Our results are in line with previous studies showing a deficit in the reward system in patients with ADHD (Scheres et al., 2007; Ströhle et al., 2008) and further extend these results. One could argue that the neurons in the amygdala evaluate the emotional and reinforcing salience of sensory stimuli (Schoenbaum et al., 2000, 2003), and in addition signal the value of specific reinforcers to the orbitofrontal cortex in order to build up expectancies of behavioral outcome to guide and reinforce behavior (Pickens et al., 2003). Interestingly, recent studies found a reduced size of the amygdala (Plessen et al., 2006) and reduced startle modification in adult ADHD patients only for positive but not for negative stimuli (Conzelmann et al., 2009).
Based on the above findings, we argue that reduced amygdala activity to positive stimuli may lead to reduced activation of the reward system and in turn to an impaired processing of positive emotional stimuli in general. However, as we only measured event-related EEG potentials to passively viewed emotional pictures, we unfortunately are unable to make detailed conclusions about the function of the reward system in ADHD patients. As a consequence of our results we do nevertheless suggest the inclusion of positive and negative emotional stimuli into future studies investigating the reward system in ADHD patients.
It should also be mentioned that our ADHD patients were not drug naïve. The effects described in our study might therefore be a result of long term medication. A preliminary study (Woidich et al., 2009) found, however, that all investigated ADHD patients showed improved affective startle- modulation in response to positive as well as negative pictures after the intake of methylphenidate.

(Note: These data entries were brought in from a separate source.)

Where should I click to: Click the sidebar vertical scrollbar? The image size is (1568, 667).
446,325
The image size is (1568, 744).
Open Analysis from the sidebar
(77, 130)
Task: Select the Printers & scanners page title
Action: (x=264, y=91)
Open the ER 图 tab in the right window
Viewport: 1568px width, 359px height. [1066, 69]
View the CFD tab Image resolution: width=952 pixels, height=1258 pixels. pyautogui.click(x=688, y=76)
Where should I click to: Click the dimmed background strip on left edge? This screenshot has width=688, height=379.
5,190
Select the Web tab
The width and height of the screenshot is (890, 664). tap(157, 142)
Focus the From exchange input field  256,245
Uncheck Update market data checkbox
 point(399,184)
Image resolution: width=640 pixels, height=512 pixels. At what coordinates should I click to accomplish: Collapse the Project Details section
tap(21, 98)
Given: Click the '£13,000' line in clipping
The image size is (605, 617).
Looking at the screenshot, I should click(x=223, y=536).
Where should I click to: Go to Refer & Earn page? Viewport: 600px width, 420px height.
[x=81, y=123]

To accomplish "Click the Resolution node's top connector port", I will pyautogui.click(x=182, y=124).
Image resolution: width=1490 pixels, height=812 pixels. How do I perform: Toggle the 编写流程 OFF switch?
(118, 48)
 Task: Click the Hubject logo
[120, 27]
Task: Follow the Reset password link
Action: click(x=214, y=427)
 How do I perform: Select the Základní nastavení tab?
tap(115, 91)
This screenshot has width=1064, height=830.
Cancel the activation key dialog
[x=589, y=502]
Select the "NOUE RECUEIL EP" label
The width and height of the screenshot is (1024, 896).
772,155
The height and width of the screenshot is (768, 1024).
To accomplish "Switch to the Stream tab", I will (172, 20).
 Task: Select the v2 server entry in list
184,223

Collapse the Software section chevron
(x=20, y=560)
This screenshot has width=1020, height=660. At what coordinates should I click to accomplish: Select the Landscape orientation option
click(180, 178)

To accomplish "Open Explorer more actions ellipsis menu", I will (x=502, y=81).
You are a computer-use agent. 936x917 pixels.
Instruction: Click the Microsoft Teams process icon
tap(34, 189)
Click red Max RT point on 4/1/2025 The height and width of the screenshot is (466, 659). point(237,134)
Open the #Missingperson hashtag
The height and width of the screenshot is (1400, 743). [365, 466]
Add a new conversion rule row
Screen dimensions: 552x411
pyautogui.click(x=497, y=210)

The reduced response to positive stimuli we found in our study is therefore unlikely to be caused by long term medication. Alternatively, the disturbance of positive stimuli processing might be caused by the withdrawal of the medication. Although this explanation of the results is unlikely, our study design does not allow us to rule it out. We consequently suggest the investigation of drug naïve ADHD patients in future studies.
Altogether, we found reduced emotional reactivity to positive stimuli which might be relevant for the social dysfunction described in ADHD patients. With respect to treatment-related implications the impaired response to positive stimuli found in our study might explain deficits in positive reinforcement learning (Frank et al., 2007) found in ADHD patients, which can be improved by medication (as has been shown in a preliminary study (Woidich et al., 2009) for the deficient processing of positive stimuli).
This study is supported by the Deutsche Forschungsgemeinschaft (KFO 125/1-1).
Conflict of Interest: None declared.